The Plan

The Plan: Two months of unassisted cycling and camping through Belgium, Holland, Germany, Austria, Czech Republic and wherever else our legs may take us.

The Route: Starting in Brussels and flying out of Berlin are the only given at this point. We plan to cycle parts of the Flanders Cycle Route, Rhine River and the Danube River. We will also be using the EuroVelo and regional cycling routes.

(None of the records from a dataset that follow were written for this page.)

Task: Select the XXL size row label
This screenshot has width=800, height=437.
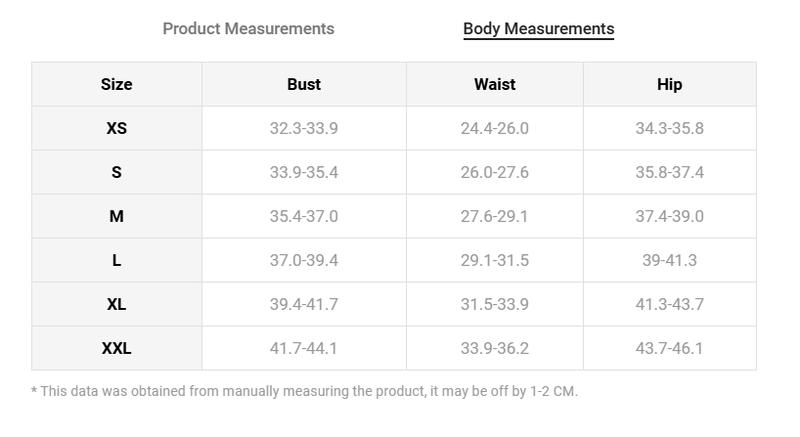Action: (x=116, y=348)
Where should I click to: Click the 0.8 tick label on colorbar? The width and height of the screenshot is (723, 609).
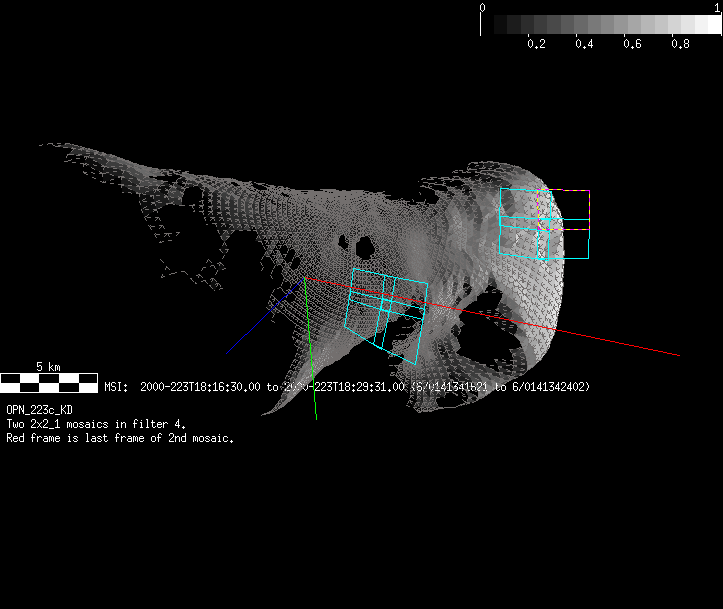tap(680, 44)

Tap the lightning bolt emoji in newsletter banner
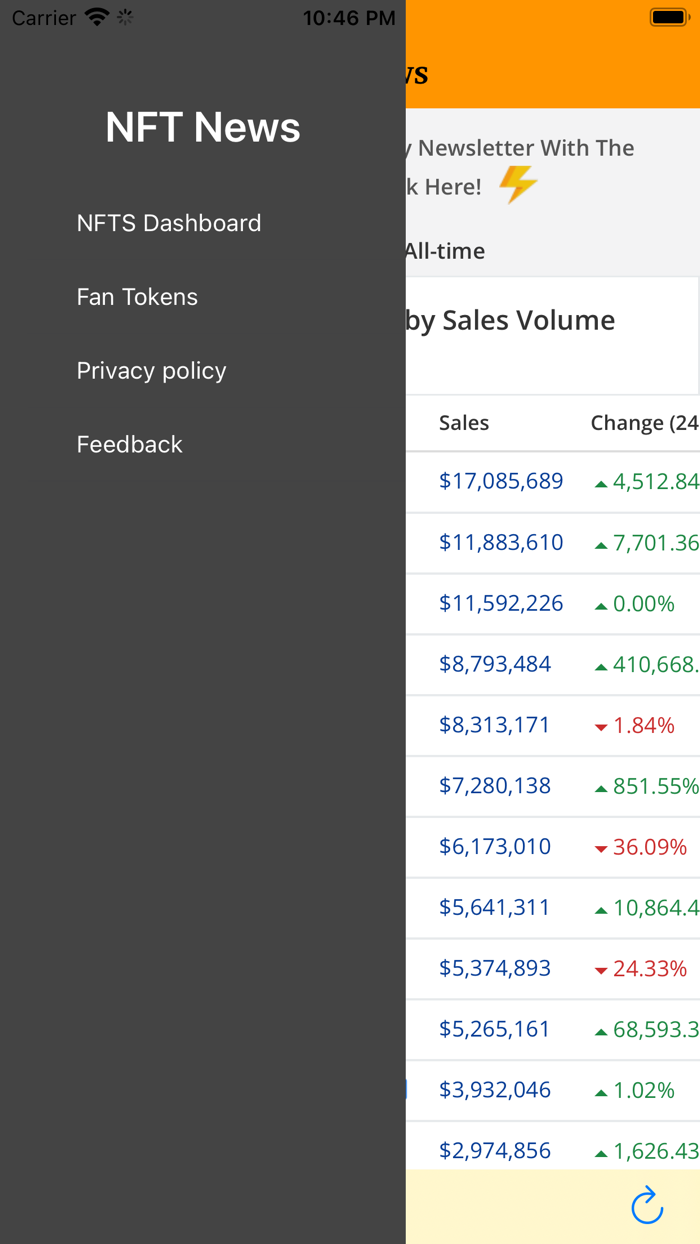[x=518, y=183]
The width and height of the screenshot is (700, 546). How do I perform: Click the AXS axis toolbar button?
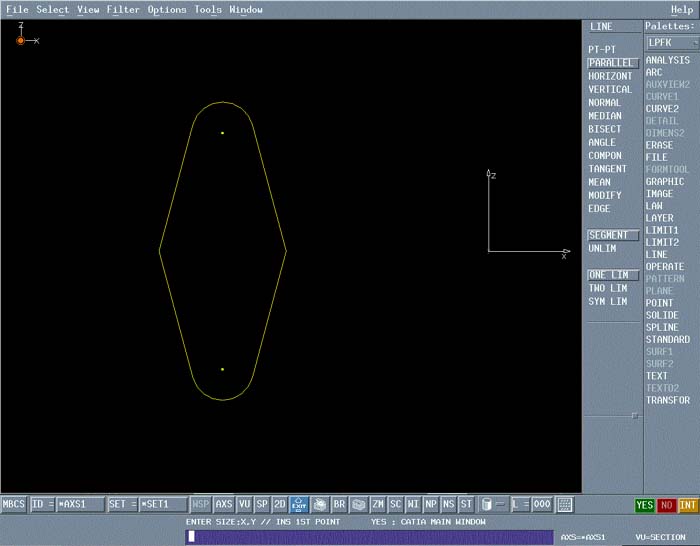click(224, 505)
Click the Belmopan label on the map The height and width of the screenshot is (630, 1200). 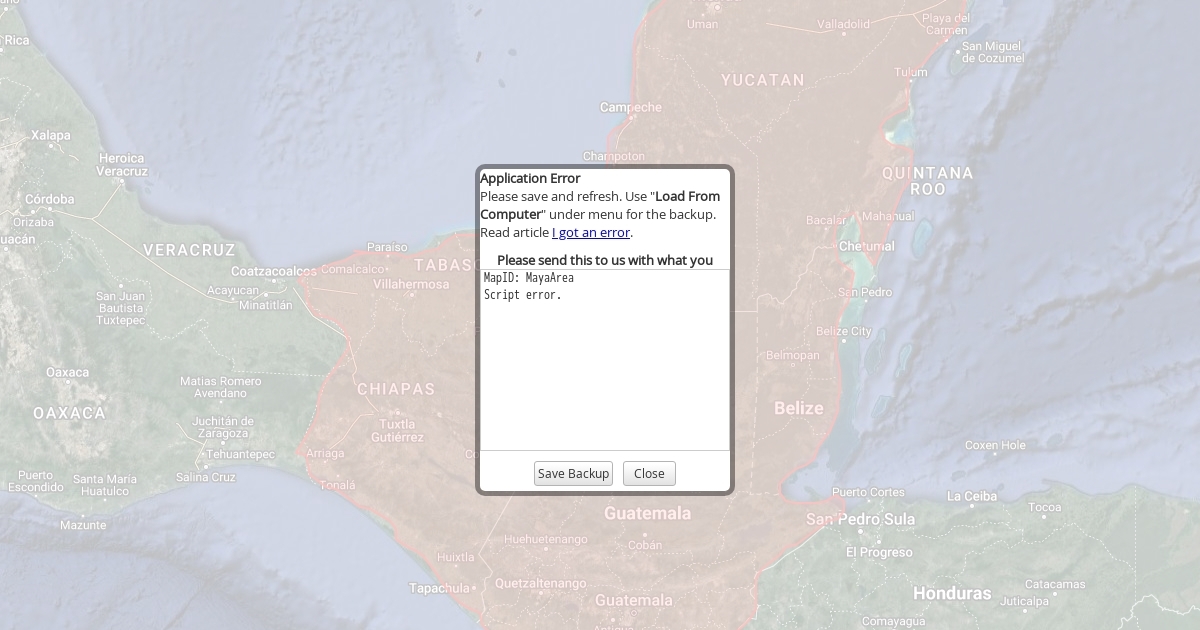tap(792, 355)
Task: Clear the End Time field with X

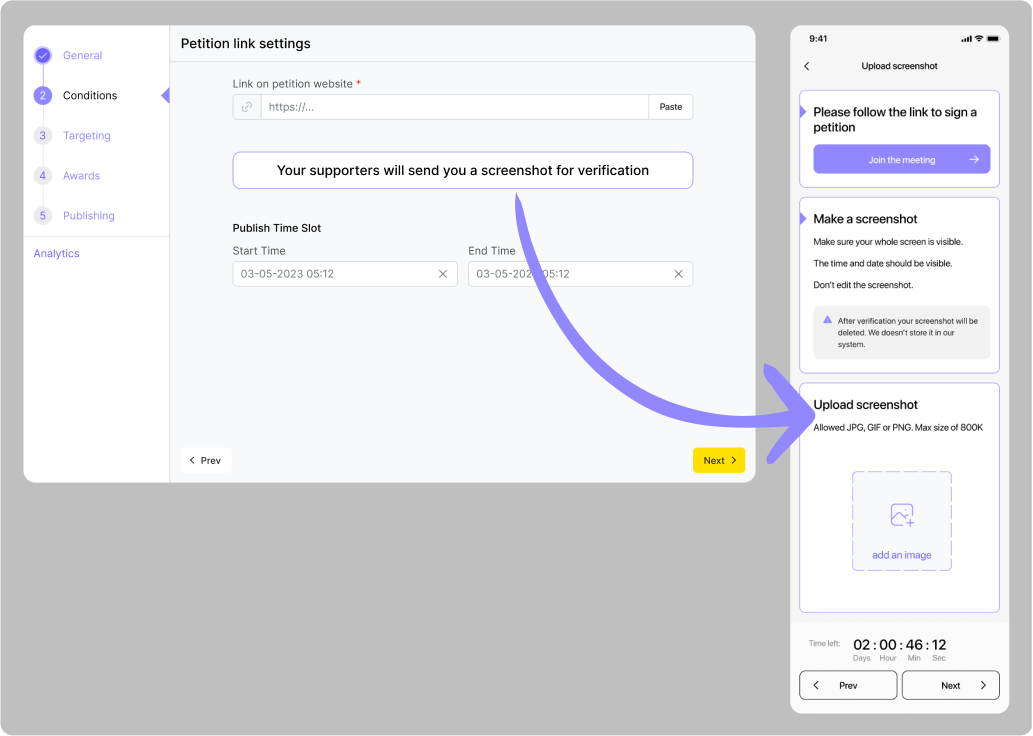Action: 678,274
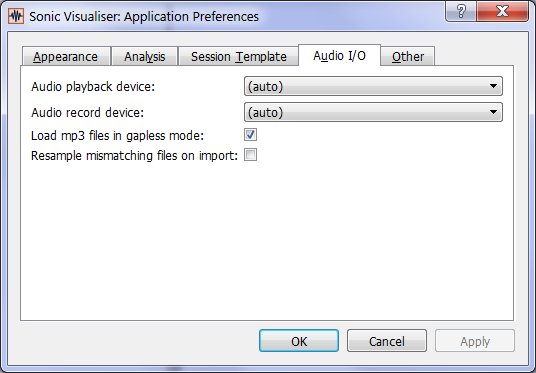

Accommodation: WarmShowers website (like couchsurfing for cyclists). We are also planning on staying at campsites, backyards of friendly locals or in the wilderness.

Wednesday, July 10, 2013

Days 22-24: Munich

Ah Munich, the capital of Bavaria; our experience couldn't have been any more perfect as an Oom-pa-pa band belted out a tune as we strolled into the Biergarten on a sunny afternoon. Tasty cuts of fried pork, bratwurst, pretzels, potatoes and sauerkraut dominated our culinary experience along with "small" (half liter) beers. We also began the trend of a pastry a day in Munich's numerous bakeries. Our first night, we walked through driving rain to reach Tollman, an outdoor festival featuring regional food, arts and crafts. In spite of the good free music flowing out of the tents, we were content to dry ourselves over our new favorite German beer, Hubertus Mai Bock from Hacker-Pshorr.
While walking downtown the next day we happened upon a plaque marking the very building where Kristallnact(The Night of Broken Glass) began. As much fun as we had taking in the beautiful old buildings and people walking around in leiterhosen, there was the constant reminder that Munich was once the starting point for the Nazi Party. As suggested by our host, Kirsten, we went to visit the Dachau Concentration Camp Memorial site. It was the first concentration camp in Germany, used mainly for political opponents of the Nazis in 1933 but then functioned as a work camp and transit station for other concentration and death camps. Most of the barracks had been demolished, but one was still standing along with a bunker, which had been used for interrogation and torture. Both areas were chock full of information and there was even a cinema showing a documentary on Dachau. As somber and unnerving an experience it was to be where so many have suffered and perished, we at least were able to gain a greater understanding as to what went on there.

Later we visited the  Lenbach museum of modern art, which had just reopened weeks before. Featured was an exhibit on Kandinsky and the Blue Riders, an art collective that led to the Bauhaus movement in Germany. We both enjoyed Kandinsky's earlier transcendental paintings although I was a bigger fan of Paul Klees. We closed our chapter on Munich attempting to take down a kaiserstrudel, an enormous apple pastry with Kirsten and her friend.